[Start of section]

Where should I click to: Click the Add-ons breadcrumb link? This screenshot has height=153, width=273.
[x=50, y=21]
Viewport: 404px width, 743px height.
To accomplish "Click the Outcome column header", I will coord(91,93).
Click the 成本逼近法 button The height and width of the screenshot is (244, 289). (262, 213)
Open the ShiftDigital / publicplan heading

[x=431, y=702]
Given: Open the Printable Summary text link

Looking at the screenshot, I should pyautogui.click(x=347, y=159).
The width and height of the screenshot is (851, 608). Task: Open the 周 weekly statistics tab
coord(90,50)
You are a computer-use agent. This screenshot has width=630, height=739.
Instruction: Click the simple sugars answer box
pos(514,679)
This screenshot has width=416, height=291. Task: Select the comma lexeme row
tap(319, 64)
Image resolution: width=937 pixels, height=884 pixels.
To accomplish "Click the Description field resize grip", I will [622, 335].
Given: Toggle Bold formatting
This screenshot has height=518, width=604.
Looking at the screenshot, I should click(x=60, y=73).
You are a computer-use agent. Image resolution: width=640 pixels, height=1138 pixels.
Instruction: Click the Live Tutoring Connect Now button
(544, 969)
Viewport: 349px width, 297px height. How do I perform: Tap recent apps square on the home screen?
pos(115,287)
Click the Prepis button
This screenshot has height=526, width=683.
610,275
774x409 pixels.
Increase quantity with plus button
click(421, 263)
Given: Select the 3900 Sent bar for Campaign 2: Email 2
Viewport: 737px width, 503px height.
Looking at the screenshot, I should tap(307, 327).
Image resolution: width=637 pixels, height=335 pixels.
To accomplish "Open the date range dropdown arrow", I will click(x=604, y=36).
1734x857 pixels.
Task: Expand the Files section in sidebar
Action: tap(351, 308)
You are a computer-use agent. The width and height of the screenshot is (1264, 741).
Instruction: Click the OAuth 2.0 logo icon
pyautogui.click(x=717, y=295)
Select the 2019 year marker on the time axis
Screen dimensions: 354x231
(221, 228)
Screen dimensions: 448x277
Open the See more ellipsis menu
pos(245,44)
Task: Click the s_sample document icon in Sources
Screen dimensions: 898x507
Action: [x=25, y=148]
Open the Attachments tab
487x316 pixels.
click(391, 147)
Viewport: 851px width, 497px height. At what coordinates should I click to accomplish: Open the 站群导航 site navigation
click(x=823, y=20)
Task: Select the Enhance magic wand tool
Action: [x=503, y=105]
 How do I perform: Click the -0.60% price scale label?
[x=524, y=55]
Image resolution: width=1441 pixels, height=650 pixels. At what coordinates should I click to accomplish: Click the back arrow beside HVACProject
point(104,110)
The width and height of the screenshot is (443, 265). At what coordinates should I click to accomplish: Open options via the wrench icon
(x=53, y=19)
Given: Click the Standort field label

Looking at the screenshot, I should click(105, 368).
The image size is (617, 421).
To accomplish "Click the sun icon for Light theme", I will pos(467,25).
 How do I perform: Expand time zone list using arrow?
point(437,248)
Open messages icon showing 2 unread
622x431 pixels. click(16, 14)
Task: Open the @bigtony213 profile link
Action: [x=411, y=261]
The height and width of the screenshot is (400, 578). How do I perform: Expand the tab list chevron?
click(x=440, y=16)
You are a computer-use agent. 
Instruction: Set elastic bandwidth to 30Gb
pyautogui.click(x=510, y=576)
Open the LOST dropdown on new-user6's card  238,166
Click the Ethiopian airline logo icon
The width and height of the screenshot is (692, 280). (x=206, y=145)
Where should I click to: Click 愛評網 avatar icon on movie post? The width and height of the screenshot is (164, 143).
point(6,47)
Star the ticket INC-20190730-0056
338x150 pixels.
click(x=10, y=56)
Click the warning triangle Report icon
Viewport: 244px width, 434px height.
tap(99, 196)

[End of section]

Task item
Look above for the line containing "Given: Select the" and the line containing "Open the LOST". Transcribe both, with the lines between them, exactly.

Your response
Given: Select the 3900 Sent bar for Campaign 2: Email 2
Viewport: 737px width, 503px height.
Looking at the screenshot, I should tap(307, 327).
Image resolution: width=637 pixels, height=335 pixels.
To accomplish "Open the date range dropdown arrow", I will click(x=604, y=36).
1734x857 pixels.
Task: Expand the Files section in sidebar
Action: tap(351, 308)
You are a computer-use agent. The width and height of the screenshot is (1264, 741).
Instruction: Click the OAuth 2.0 logo icon
pyautogui.click(x=717, y=295)
Select the 2019 year marker on the time axis
Screen dimensions: 354x231
(221, 228)
Screen dimensions: 448x277
Open the See more ellipsis menu
pos(245,44)
Task: Click the s_sample document icon in Sources
Screen dimensions: 898x507
Action: [x=25, y=148]
Open the Attachments tab
487x316 pixels.
click(391, 147)
Viewport: 851px width, 497px height. At what coordinates should I click to accomplish: Open the 站群导航 site navigation
click(x=823, y=20)
Task: Select the Enhance magic wand tool
Action: [x=503, y=105]
 How do I perform: Click the -0.60% price scale label?
[x=524, y=55]
Image resolution: width=1441 pixels, height=650 pixels. At what coordinates should I click to accomplish: Click the back arrow beside HVACProject
point(104,110)
The width and height of the screenshot is (443, 265). At what coordinates should I click to accomplish: Open options via the wrench icon
(x=53, y=19)
Given: Click the Standort field label

Looking at the screenshot, I should click(105, 368).
The image size is (617, 421).
To accomplish "Click the sun icon for Light theme", I will pos(467,25).
 How do I perform: Expand time zone list using arrow?
point(437,248)
Open messages icon showing 2 unread
622x431 pixels. click(16, 14)
Task: Open the @bigtony213 profile link
Action: [x=411, y=261]
The height and width of the screenshot is (400, 578). How do I perform: Expand the tab list chevron?
click(x=440, y=16)
You are a computer-use agent. 
Instruction: Set elastic bandwidth to 30Gb
pyautogui.click(x=510, y=576)
Open the LOST dropdown on new-user6's card  238,166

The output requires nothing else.